[[ Input material open ]]

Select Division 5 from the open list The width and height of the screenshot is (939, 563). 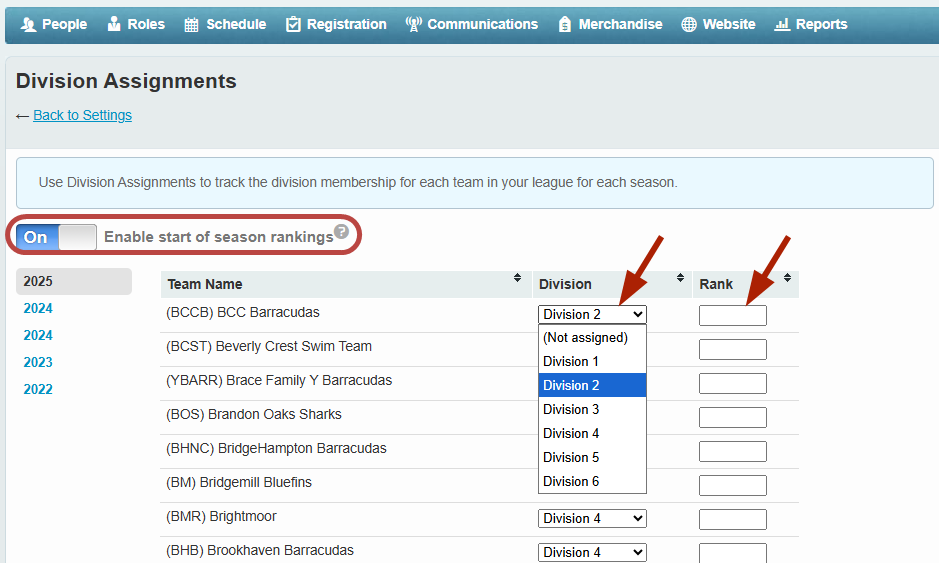pyautogui.click(x=571, y=457)
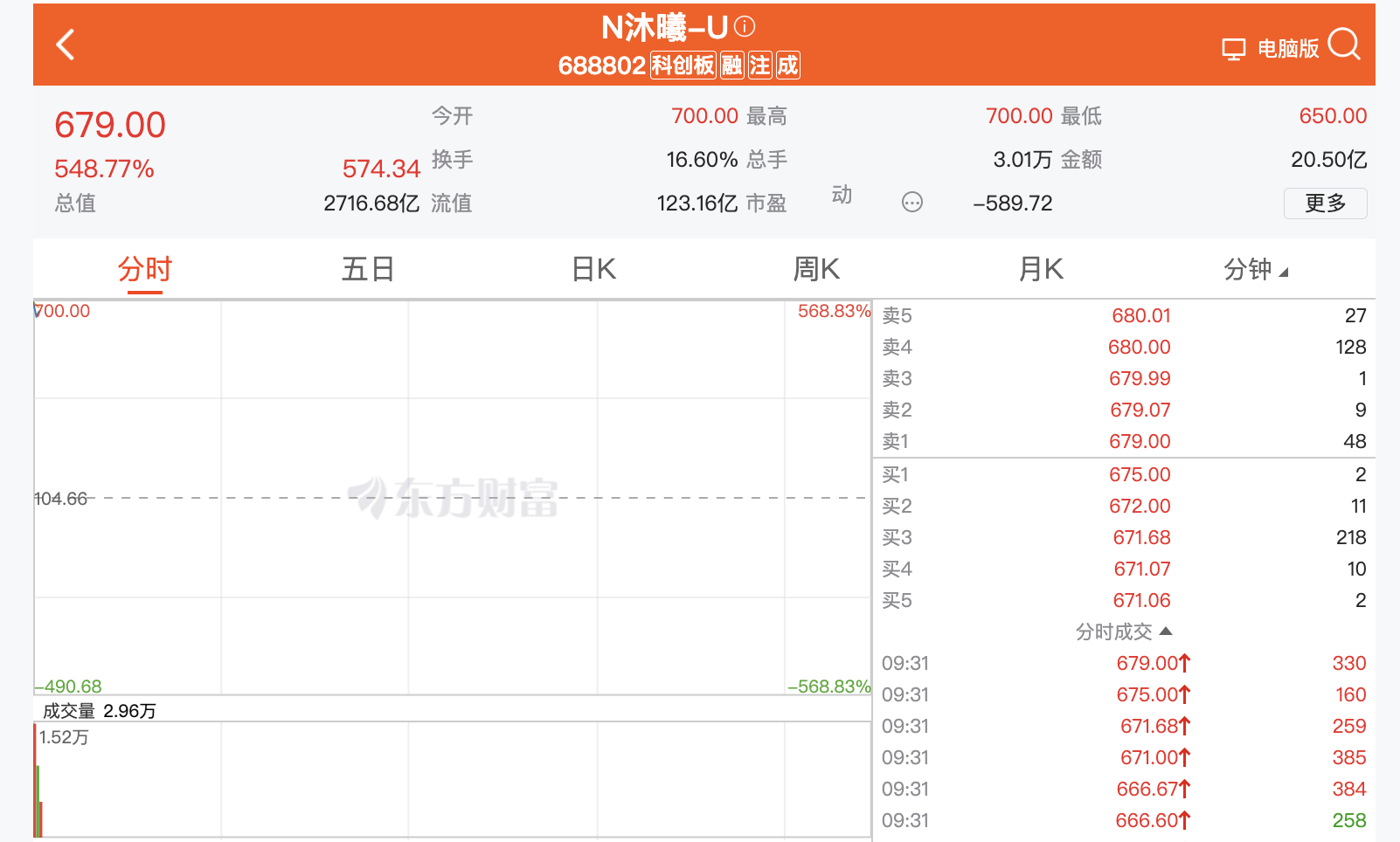
Task: Click the 买1 order row at 675.00
Action: 1123,474

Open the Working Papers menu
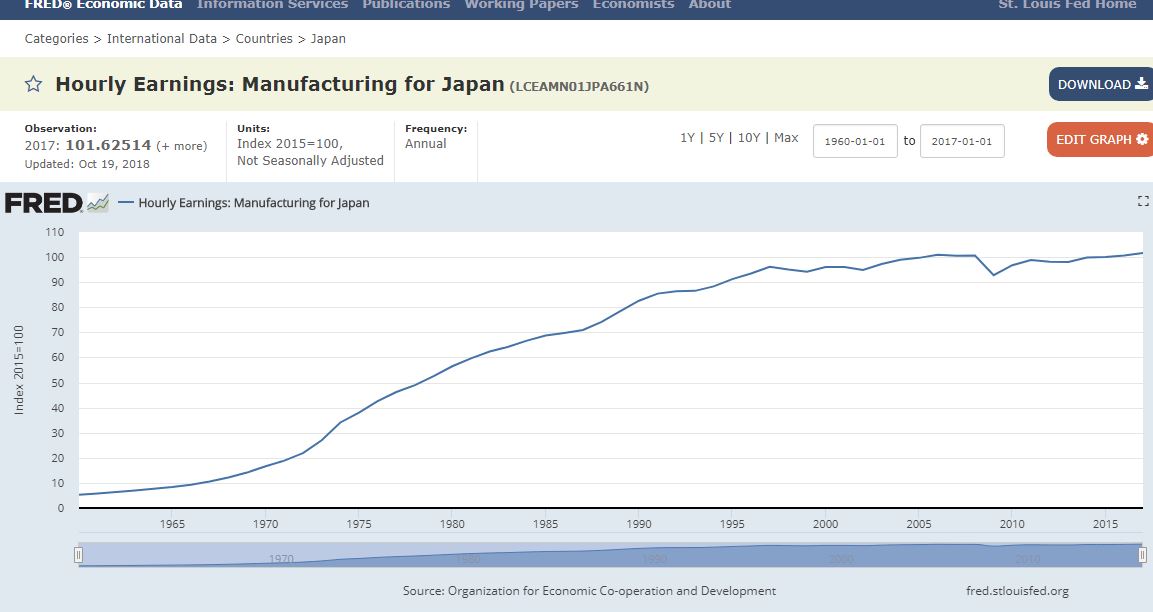pos(521,5)
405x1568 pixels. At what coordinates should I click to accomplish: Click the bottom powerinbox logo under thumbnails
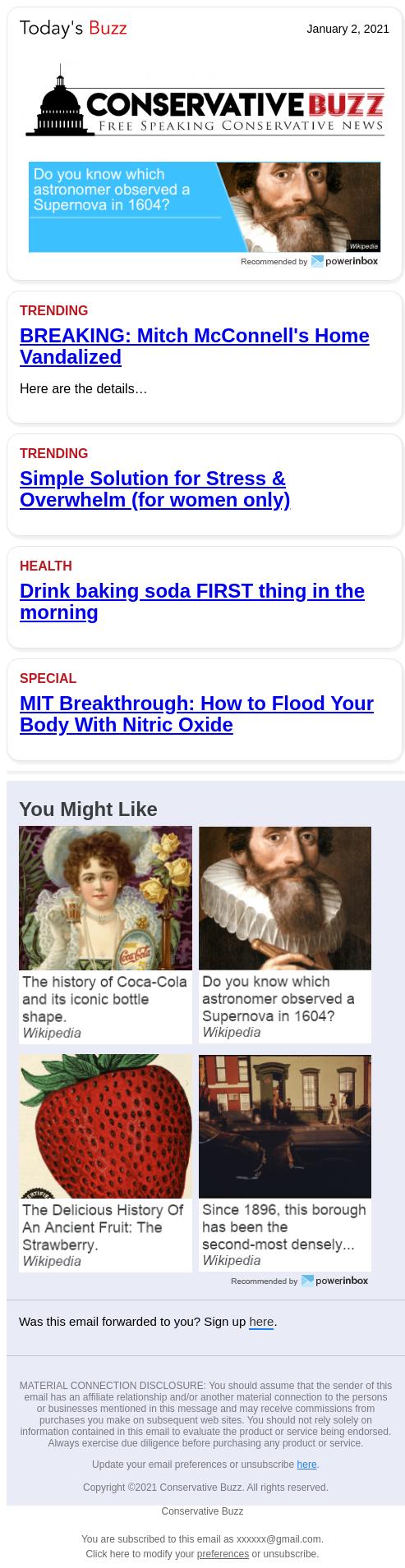tap(334, 1281)
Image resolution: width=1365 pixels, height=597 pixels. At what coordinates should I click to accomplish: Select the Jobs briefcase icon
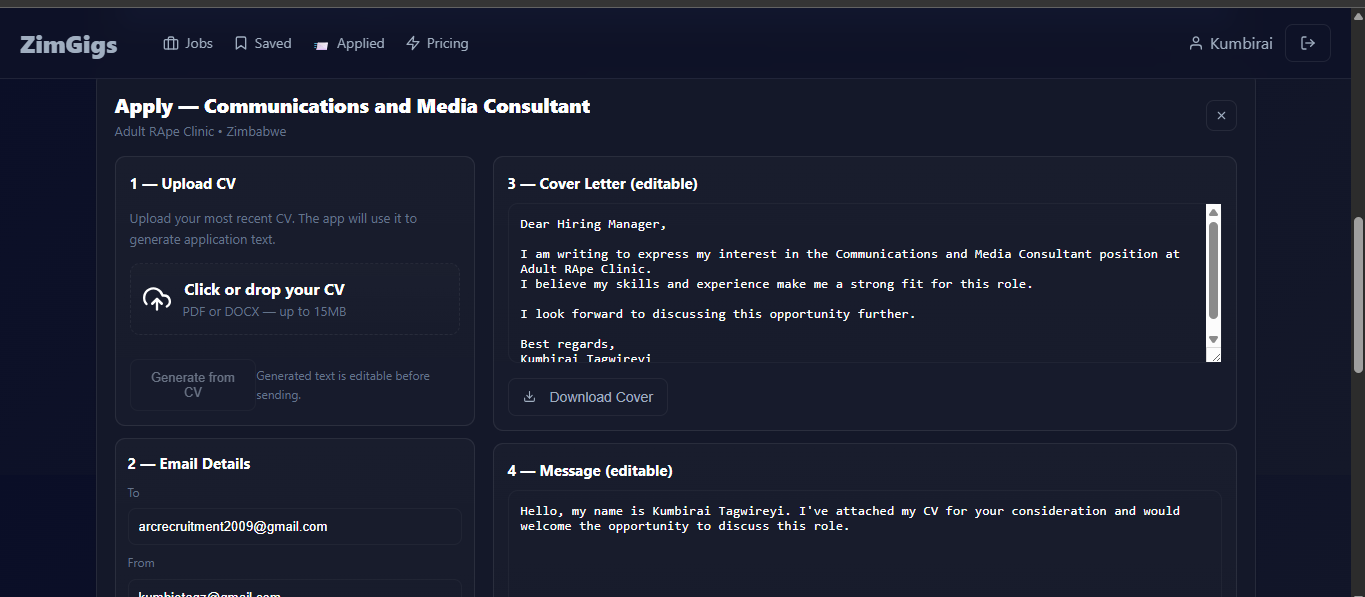click(170, 42)
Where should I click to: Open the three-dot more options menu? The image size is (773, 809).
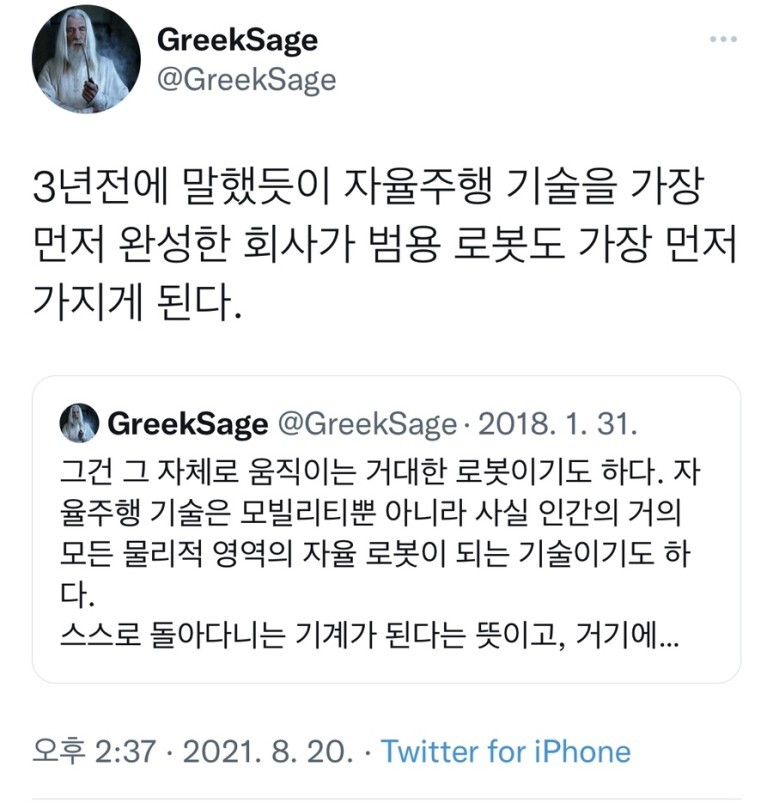[x=722, y=39]
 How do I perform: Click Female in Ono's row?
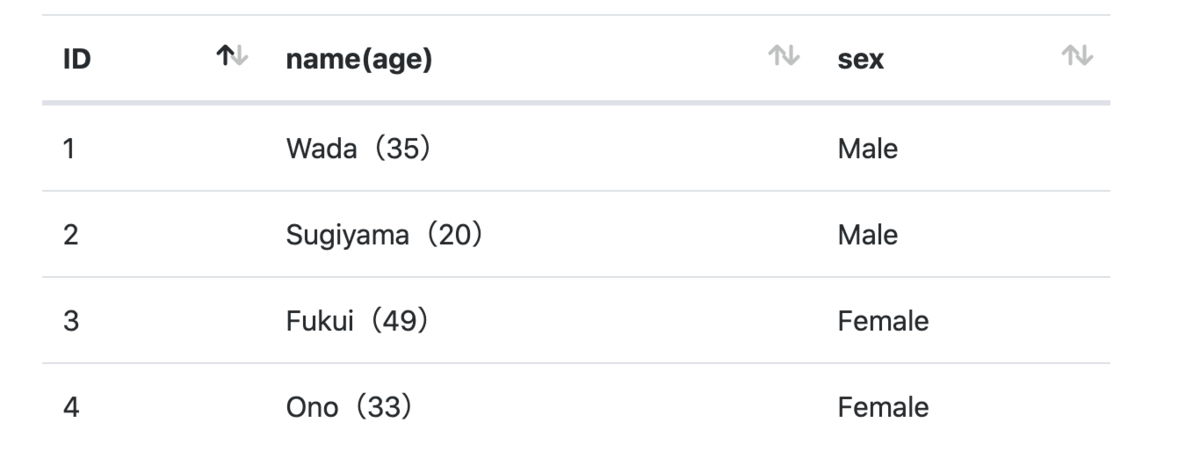[x=883, y=407]
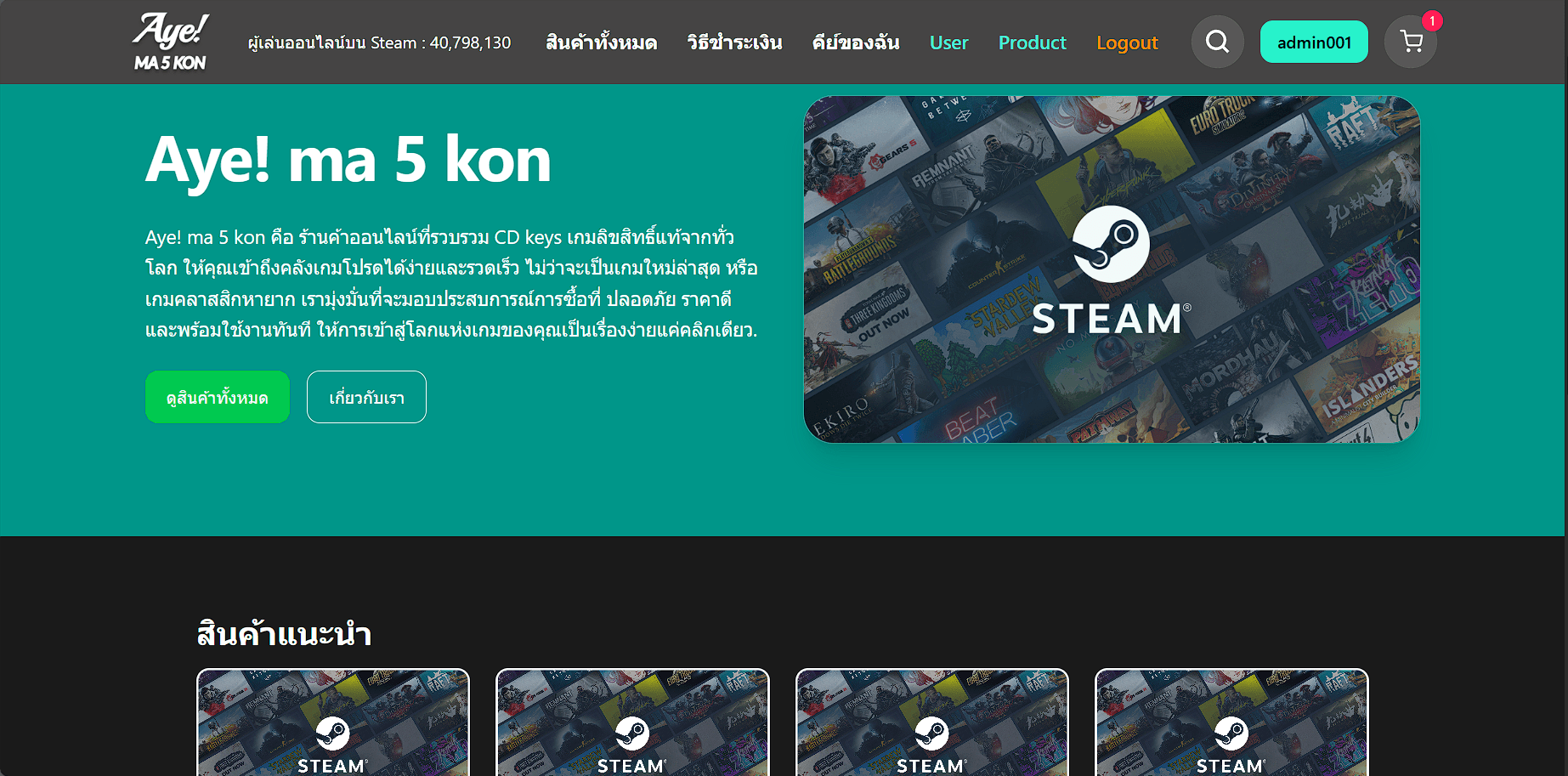1568x776 pixels.
Task: Open the third recommended Steam product card
Action: [x=932, y=722]
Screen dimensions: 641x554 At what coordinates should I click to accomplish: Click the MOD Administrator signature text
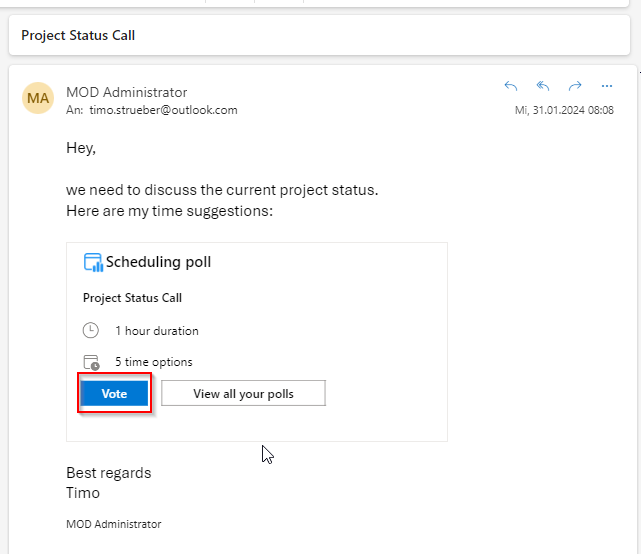point(113,524)
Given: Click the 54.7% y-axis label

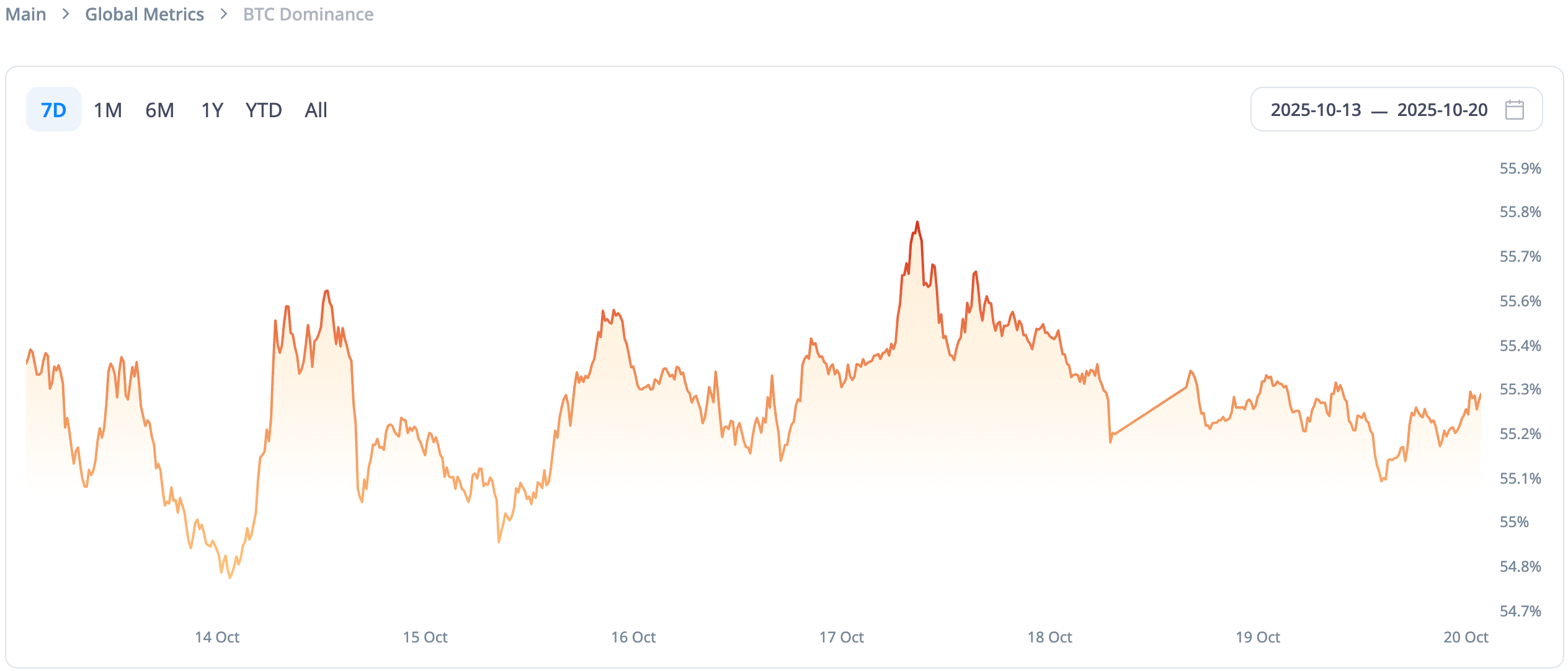Looking at the screenshot, I should pos(1518,610).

[[ Input material closed ]]

## What to produce
Drop the pictures, then transcribe the lines from the one containing "How do I perform: Click Female in Ono's row?" to the end of the data above, exactly and nothing more.

## Result of this exercise
 How do I perform: Click Female in Ono's row?
[x=883, y=407]
1568x776 pixels.
Task: Open the third recommended Steam product card
Action: [x=932, y=722]
Screen dimensions: 641x554 At what coordinates should I click to accomplish: Click the MOD Administrator signature text
point(113,524)
Given: Click the 54.7% y-axis label

Looking at the screenshot, I should pos(1518,610).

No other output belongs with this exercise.